Species of flowering plant

Cryptocarya gregsonii, commonly known as native blackbutt, black plum or blackbutt, is a species of flowering plant in the laurel family and is endemic to Lord Howe Island. It is a small tree with thick, leathery, egg-shaped to more or less round leaves, green flowers and fleshy black drupes.

==Description==
Cryptocarya gregsonii is a small tree that typically grows to a height of up to 12 m. The leaves are thick and leathery, egg-shaped to more or less round or elliptic, 30–80 mm long and up to 55 mm wide. The flowers are green, small in number, about 5 mm in diameter, borne in the axils of upper leaves.
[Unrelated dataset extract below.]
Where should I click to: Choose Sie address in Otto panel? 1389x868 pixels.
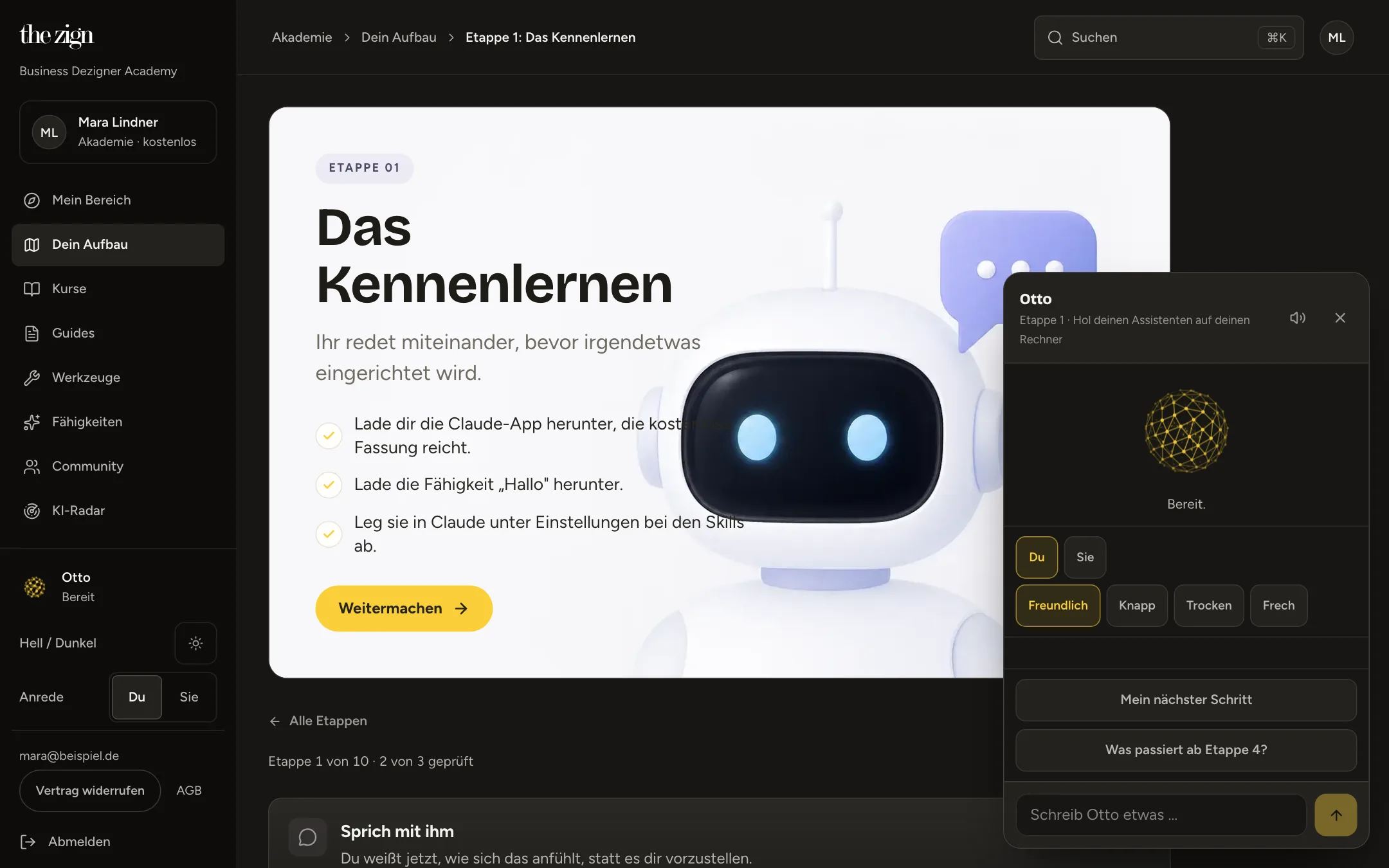pos(1085,557)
Flowering occurs from November to February and the fruit is a black, fleshy, elliptic to oval drupe, 40–60 mm long, 35–40 mm wide and about 25 mm thick.

==Taxonomy==
Cryptocarya gregsonii was first formally described in 1902 by Joseph Maiden in the Proceedings of the Linnean Society of New South Wales. It was named by Maiden after his friend Jesse Gregson of Newcastle.

==Distribution and habitat==
Native blackbutt is endemic to Lord Howe Island where it prefers moist, sheltered areas. It is ocally abundant in the southern mountains of the island, from an altitude of 300 m to the summit of Mount Gower at 875 m.